▶ **The data**
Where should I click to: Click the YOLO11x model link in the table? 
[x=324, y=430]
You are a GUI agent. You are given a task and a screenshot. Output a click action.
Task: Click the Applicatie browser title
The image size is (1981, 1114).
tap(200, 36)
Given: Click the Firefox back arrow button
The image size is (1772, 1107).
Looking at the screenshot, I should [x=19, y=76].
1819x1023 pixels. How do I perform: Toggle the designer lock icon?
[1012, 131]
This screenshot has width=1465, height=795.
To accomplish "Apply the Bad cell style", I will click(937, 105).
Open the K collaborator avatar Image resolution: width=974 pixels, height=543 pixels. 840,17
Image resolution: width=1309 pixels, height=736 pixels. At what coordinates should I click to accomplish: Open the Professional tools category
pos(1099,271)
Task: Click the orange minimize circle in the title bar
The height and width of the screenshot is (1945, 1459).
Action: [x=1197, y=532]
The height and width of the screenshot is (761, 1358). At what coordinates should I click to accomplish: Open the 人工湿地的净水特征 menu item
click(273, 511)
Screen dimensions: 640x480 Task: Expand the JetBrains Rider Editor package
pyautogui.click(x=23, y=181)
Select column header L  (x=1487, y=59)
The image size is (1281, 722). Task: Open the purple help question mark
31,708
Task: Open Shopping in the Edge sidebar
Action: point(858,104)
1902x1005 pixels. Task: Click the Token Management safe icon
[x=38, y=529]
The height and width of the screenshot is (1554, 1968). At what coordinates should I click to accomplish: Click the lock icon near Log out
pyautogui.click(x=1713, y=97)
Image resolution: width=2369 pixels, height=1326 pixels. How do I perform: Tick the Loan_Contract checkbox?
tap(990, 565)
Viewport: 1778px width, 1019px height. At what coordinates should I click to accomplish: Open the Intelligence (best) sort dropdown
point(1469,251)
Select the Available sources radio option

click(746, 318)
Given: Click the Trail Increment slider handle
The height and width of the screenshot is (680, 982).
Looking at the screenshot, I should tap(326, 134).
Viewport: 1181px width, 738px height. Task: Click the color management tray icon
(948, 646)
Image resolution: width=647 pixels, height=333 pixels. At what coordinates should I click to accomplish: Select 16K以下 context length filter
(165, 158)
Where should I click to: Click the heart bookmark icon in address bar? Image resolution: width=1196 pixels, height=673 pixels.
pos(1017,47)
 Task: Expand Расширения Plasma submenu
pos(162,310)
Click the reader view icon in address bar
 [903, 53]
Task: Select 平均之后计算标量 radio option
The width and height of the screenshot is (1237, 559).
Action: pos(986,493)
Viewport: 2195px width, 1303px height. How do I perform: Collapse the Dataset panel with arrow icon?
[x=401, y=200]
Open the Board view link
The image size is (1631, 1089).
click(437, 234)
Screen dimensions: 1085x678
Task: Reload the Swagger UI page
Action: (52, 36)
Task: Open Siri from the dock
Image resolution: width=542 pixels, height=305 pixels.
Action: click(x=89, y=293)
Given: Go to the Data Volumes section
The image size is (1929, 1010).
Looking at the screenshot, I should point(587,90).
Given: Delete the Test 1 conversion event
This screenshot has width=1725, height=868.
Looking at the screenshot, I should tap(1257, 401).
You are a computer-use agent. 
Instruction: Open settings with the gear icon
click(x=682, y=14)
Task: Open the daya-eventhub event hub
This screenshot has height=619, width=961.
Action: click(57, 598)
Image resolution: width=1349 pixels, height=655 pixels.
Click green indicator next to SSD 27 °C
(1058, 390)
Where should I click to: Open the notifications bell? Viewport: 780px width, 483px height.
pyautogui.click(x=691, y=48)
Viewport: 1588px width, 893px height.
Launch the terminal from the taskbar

▶ **Exercise**
Repeat the material above in full so that each line matches the original exactly.

▶ **Exercise output**
Where should I click to: Click the YOLO11x model link in the table? 
[x=324, y=430]
You are a GUI agent. You are given a task and a screenshot. Output a click action.
Task: Click the Applicatie browser title
The image size is (1981, 1114).
tap(200, 36)
Given: Click the Firefox back arrow button
The image size is (1772, 1107).
Looking at the screenshot, I should [x=19, y=76].
1819x1023 pixels. How do I perform: Toggle the designer lock icon?
[1012, 131]
This screenshot has width=1465, height=795.
To accomplish "Apply the Bad cell style", I will click(937, 105).
Open the K collaborator avatar Image resolution: width=974 pixels, height=543 pixels. 840,17
Image resolution: width=1309 pixels, height=736 pixels. At what coordinates should I click to accomplish: Open the Professional tools category
pos(1099,271)
Task: Click the orange minimize circle in the title bar
The height and width of the screenshot is (1945, 1459).
Action: [x=1197, y=532]
The height and width of the screenshot is (761, 1358). At what coordinates should I click to accomplish: Open the 人工湿地的净水特征 menu item
click(273, 511)
Screen dimensions: 640x480 Task: Expand the JetBrains Rider Editor package
pyautogui.click(x=23, y=181)
Select column header L  (x=1487, y=59)
The image size is (1281, 722). Task: Open the purple help question mark
31,708
Task: Open Shopping in the Edge sidebar
Action: point(858,104)
1902x1005 pixels. Task: Click the Token Management safe icon
[x=38, y=529]
The height and width of the screenshot is (1554, 1968). At what coordinates should I click to accomplish: Click the lock icon near Log out
pyautogui.click(x=1713, y=97)
Image resolution: width=2369 pixels, height=1326 pixels. How do I perform: Tick the Loan_Contract checkbox?
tap(990, 565)
Viewport: 1778px width, 1019px height. At what coordinates should I click to accomplish: Open the Intelligence (best) sort dropdown
point(1469,251)
Select the Available sources radio option

click(746, 318)
Given: Click the Trail Increment slider handle
The height and width of the screenshot is (680, 982).
Looking at the screenshot, I should tap(326, 134).
Viewport: 1181px width, 738px height. Task: Click the color management tray icon
(948, 646)
Image resolution: width=647 pixels, height=333 pixels. At what coordinates should I click to accomplish: Select 16K以下 context length filter
(165, 158)
Where should I click to: Click the heart bookmark icon in address bar? Image resolution: width=1196 pixels, height=673 pixels.
pos(1017,47)
 Task: Expand Расширения Plasma submenu
pos(162,310)
Click the reader view icon in address bar
 [903, 53]
Task: Select 平均之后计算标量 radio option
The width and height of the screenshot is (1237, 559).
Action: pos(986,493)
Viewport: 2195px width, 1303px height. How do I perform: Collapse the Dataset panel with arrow icon?
[x=401, y=200]
Open the Board view link
The image size is (1631, 1089).
click(437, 234)
Screen dimensions: 1085x678
Task: Reload the Swagger UI page
Action: (52, 36)
Task: Open Siri from the dock
Image resolution: width=542 pixels, height=305 pixels.
Action: click(x=89, y=293)
Given: Go to the Data Volumes section
The image size is (1929, 1010).
Looking at the screenshot, I should point(587,90).
Given: Delete the Test 1 conversion event
This screenshot has width=1725, height=868.
Looking at the screenshot, I should tap(1257, 401).
You are a computer-use agent. 
Instruction: Open settings with the gear icon
click(x=682, y=14)
Task: Open the daya-eventhub event hub
This screenshot has height=619, width=961.
Action: click(57, 598)
Image resolution: width=1349 pixels, height=655 pixels.
Click green indicator next to SSD 27 °C
(1058, 390)
Where should I click to: Open the notifications bell? Viewport: 780px width, 483px height.
pyautogui.click(x=691, y=48)
Viewport: 1588px width, 893px height.
Launch the terminal from the taskbar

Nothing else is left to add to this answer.